Your goal: Go line by line through the records and tally those that include "Open". Respond with the tally only.

(Beginning of Material for this exercise)

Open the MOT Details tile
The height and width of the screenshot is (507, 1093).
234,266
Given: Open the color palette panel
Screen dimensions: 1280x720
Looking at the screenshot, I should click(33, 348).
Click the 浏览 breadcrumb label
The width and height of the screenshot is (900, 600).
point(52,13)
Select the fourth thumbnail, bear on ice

(End of Material for this exercise)
(Beginning of Material for this exercise)

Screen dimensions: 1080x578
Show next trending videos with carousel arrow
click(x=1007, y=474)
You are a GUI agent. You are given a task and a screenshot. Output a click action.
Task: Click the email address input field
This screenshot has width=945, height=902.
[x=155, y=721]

(End of Material for this exercise)
(Beginning of Material for this exercise)

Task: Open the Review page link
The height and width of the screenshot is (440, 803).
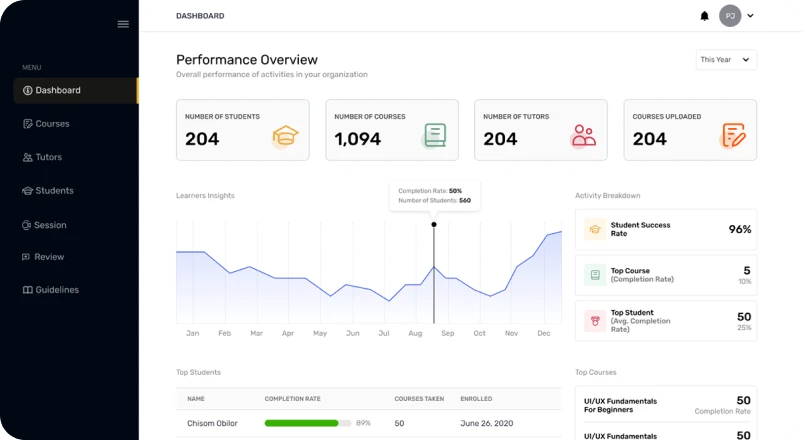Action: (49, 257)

(End of Material for this exercise)

Written response: 3